Small and medium publishers do not have the monetary or human resources needed to convert manuscripts into all the different formats that it is consumed in. The most important of those formats in this digital-first era is JATS XML.
Now, almost all publishers have heard of JATS XML, but not many truly get its importance. There are also concerns over how much converting to JATS will cost them and whether the returns are worth the investment. Let’s just say that if you want people to read your journal, you need JATS. Read my previous blog post on JATS XML, what it is and why it is critical for online journal publishers.
In this blog post, I’ll list the top four Docx to JATS XML converters available today. To be honest, while the title says ‘top’ four, these four are, by and far, the only converters of their kind. These, ideally, should work the same way the other document converters, such as docx to pdf, pdf to jpg etc. work — i.e. your involvement in this process should involve only uploading the manuscript and downloading the converted JATS XML and the conversion process should be automated. However, the four products below have varying degrees of autonomy and you should choose the one that works best for you.
This is a quick tldr; snapshot of the four products. Details follow below the comparison chart.
SciSpace is a platform built specifically for scholarly publishing. The Docx to JATS XML conversion is completely automated. You upload a Docx and download a perfectly formatted, automatically tagged and structured JATS XML within seconds.

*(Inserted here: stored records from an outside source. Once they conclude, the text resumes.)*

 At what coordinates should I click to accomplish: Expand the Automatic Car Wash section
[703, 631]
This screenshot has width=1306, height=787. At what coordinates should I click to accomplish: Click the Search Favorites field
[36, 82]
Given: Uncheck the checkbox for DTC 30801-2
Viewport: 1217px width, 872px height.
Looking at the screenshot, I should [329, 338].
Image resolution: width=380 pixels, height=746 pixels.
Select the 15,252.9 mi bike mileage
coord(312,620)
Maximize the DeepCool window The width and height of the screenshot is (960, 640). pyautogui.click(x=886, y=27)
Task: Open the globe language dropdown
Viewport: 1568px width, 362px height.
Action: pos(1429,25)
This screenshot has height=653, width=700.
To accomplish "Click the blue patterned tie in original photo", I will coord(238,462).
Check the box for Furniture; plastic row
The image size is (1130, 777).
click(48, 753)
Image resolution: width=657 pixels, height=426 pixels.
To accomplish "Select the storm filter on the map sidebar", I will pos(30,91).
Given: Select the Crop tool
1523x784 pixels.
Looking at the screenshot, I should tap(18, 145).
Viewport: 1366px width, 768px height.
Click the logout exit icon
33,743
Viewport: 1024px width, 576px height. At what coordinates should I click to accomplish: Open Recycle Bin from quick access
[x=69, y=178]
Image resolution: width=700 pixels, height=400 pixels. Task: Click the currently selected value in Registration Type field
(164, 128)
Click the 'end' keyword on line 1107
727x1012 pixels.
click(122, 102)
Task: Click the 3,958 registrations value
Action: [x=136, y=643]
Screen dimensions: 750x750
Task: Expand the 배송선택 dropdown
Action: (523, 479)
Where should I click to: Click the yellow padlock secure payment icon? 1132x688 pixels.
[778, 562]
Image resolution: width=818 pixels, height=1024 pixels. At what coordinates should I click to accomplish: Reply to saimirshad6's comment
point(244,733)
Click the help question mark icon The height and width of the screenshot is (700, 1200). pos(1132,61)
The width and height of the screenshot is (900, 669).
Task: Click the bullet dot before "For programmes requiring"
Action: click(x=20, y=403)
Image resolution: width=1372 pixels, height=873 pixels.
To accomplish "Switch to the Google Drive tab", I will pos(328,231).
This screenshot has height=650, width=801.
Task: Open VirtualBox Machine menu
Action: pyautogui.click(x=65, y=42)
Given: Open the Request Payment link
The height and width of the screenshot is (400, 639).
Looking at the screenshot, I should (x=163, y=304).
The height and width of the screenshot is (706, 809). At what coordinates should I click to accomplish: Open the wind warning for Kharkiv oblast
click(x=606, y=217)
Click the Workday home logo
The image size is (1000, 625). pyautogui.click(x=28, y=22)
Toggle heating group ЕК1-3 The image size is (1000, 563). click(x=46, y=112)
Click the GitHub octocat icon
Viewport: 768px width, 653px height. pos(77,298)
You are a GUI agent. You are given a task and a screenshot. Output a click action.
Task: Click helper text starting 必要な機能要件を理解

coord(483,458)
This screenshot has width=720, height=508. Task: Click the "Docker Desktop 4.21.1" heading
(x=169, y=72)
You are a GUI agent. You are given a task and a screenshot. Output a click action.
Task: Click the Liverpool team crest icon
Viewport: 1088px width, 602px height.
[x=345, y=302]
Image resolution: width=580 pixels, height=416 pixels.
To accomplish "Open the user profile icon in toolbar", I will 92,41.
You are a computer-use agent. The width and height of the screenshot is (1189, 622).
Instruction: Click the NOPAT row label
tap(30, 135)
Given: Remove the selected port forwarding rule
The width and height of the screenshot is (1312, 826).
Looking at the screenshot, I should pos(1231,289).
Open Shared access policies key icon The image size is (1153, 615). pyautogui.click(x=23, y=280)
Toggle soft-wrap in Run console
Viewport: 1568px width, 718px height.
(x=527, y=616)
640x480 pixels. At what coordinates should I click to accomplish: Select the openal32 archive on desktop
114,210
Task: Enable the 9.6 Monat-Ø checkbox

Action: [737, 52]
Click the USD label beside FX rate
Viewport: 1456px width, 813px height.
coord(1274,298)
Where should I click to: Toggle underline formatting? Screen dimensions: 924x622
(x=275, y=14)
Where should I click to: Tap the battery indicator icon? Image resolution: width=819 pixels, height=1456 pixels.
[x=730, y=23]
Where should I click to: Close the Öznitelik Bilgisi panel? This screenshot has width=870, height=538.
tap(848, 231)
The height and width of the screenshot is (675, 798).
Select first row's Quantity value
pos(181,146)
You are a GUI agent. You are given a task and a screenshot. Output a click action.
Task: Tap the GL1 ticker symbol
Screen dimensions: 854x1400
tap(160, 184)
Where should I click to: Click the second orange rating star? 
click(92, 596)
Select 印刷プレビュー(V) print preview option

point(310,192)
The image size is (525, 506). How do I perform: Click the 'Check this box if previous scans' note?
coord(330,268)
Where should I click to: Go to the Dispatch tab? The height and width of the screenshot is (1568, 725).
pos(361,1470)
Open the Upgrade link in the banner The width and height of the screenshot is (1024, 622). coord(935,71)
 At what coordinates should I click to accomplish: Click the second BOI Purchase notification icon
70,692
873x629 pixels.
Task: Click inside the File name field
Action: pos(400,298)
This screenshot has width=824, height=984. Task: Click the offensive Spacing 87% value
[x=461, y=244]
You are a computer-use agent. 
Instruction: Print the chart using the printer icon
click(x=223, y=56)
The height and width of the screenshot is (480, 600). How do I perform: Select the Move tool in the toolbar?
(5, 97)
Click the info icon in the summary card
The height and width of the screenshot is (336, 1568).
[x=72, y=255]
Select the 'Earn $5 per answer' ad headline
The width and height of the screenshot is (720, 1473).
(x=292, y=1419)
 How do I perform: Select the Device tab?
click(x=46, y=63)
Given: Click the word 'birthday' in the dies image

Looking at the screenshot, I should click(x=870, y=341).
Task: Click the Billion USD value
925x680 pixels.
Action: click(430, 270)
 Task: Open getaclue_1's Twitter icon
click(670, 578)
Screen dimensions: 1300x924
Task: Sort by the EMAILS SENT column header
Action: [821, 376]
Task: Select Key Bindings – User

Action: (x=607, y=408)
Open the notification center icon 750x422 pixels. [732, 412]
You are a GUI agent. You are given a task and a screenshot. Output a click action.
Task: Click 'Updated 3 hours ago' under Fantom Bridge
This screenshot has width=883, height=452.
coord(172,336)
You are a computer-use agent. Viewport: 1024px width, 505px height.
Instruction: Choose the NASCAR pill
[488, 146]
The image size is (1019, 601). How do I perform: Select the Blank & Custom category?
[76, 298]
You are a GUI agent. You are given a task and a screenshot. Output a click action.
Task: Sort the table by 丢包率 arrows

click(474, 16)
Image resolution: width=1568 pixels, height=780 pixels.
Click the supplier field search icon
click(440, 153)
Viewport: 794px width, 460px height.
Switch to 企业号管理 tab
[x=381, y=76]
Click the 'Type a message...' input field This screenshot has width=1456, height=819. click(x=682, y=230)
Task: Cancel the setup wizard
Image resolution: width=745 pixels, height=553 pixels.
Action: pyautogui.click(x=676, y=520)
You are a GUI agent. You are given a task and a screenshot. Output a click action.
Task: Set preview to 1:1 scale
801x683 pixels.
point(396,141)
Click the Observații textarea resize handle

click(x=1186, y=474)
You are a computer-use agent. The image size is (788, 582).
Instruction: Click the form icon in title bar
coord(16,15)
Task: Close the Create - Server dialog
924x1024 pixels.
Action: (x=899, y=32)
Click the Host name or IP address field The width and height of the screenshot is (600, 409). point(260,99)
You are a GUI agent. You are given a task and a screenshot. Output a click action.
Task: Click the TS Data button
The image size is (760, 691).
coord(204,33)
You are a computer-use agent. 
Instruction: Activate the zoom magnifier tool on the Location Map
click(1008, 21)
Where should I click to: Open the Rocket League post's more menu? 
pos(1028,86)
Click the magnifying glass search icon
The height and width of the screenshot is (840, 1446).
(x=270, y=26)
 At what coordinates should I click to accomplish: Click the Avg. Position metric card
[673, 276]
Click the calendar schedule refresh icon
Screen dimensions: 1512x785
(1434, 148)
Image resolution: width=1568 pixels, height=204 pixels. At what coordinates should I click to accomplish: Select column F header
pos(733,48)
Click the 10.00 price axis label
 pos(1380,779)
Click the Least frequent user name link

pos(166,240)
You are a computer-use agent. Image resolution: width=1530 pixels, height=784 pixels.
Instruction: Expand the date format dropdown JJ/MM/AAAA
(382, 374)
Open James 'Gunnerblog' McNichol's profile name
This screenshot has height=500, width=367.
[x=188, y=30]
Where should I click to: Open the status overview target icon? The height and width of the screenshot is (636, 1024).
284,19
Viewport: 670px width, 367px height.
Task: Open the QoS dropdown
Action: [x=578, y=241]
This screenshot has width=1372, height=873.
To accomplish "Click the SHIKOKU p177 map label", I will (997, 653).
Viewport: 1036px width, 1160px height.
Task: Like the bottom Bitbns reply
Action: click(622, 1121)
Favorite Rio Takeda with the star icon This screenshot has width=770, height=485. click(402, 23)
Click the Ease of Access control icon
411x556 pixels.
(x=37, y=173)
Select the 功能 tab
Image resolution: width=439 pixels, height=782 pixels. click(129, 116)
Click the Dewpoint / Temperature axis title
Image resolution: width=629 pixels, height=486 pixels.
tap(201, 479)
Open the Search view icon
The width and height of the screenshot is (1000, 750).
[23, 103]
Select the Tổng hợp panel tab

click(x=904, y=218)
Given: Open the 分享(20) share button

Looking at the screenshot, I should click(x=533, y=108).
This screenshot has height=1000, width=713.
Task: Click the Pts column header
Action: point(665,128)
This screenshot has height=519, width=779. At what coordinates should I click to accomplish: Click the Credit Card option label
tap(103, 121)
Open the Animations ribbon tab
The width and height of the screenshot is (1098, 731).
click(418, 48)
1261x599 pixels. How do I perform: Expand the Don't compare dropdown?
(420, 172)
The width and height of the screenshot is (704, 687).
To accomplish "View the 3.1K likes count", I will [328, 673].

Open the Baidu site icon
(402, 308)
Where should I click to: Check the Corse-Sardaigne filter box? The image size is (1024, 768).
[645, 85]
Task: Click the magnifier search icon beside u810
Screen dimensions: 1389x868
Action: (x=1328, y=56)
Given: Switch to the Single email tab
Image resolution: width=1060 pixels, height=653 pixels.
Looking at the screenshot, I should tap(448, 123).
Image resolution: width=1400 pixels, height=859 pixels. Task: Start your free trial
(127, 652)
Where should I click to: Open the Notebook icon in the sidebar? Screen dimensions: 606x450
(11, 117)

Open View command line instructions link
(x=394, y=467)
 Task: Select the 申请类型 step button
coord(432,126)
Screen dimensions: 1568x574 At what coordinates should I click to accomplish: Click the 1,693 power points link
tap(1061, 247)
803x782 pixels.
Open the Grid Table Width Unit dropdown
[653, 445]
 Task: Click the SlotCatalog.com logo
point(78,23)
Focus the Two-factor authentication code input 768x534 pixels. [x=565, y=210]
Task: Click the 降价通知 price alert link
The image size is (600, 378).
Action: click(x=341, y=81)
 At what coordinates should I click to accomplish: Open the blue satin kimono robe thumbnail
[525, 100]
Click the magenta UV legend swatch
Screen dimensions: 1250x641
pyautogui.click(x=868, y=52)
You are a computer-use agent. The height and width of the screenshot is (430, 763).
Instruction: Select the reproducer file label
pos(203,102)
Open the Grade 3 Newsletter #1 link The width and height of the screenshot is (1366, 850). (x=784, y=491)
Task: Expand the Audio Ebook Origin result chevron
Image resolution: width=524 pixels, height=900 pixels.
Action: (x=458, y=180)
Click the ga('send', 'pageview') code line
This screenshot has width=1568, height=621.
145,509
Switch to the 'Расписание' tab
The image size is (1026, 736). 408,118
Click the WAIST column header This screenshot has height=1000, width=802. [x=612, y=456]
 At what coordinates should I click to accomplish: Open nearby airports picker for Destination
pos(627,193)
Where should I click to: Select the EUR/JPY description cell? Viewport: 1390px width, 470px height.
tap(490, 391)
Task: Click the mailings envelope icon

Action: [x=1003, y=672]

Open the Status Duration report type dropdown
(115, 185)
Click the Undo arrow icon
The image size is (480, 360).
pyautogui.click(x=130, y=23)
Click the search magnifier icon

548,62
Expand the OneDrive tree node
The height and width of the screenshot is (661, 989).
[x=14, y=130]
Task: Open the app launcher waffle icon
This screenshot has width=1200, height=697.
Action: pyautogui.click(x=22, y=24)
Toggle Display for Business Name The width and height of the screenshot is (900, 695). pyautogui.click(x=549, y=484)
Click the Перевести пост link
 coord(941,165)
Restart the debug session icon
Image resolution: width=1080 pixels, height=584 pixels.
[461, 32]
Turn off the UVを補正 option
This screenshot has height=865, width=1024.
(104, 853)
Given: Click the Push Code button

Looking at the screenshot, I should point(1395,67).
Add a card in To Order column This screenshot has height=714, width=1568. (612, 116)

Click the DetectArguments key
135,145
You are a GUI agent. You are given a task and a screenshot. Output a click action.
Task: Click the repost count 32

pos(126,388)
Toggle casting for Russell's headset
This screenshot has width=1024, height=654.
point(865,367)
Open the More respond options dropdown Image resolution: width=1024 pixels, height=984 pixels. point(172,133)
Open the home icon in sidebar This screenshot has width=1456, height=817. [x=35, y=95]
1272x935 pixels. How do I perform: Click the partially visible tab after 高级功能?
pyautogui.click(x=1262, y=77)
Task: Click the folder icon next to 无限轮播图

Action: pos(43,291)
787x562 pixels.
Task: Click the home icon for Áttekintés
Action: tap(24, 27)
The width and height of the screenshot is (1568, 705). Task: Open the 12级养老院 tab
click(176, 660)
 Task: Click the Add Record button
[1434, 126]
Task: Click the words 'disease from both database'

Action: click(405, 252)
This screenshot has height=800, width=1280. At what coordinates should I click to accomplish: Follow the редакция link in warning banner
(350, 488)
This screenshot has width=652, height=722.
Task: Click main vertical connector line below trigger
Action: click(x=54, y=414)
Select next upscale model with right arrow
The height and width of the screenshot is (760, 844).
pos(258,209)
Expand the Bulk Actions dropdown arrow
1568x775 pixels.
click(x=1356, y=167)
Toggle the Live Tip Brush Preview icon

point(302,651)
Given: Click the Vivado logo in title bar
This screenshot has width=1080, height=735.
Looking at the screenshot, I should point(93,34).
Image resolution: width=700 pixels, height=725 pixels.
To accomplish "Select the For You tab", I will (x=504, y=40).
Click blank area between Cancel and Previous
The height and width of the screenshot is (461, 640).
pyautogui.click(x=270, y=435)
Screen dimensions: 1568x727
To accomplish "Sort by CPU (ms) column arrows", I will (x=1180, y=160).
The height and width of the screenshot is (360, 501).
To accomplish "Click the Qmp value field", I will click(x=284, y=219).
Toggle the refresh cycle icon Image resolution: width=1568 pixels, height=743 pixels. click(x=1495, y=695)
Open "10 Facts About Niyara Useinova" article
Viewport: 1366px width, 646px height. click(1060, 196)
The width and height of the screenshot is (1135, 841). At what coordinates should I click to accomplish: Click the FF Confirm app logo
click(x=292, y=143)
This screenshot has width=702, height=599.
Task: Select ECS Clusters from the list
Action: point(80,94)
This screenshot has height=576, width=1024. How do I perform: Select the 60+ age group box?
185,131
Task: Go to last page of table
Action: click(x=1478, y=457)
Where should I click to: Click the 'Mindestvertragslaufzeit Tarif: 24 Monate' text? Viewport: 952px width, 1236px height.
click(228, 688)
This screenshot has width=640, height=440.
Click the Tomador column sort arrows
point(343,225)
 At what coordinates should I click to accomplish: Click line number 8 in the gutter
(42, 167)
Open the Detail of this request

SciSpace also has a scientific writing and editing platform that can give MS Word a run for its money any day. Authors, editors, and reviewers can write and collaborate here before freezing the final manuscript for conversion to JATS.
A few features that make SciSpace the industry-standard Docx to JATS XML converter for publishers include:
Semantically tagged XML — The JATS generated by SciSpace is semantically tagged with rich metadata for increased visibility in search engines — which means your journal’s articles will show up on the first pages of search engines for relevant searches. Publishers who are looking to increase their online reach and readership will find this very useful.
Specialized XML for submissions to top indices — Crossref, and indices like PubMed, SciElo etc. have their own JATS XML styling requirements. SciSpace helps generate JATS XML compliant to these specific requirements as well.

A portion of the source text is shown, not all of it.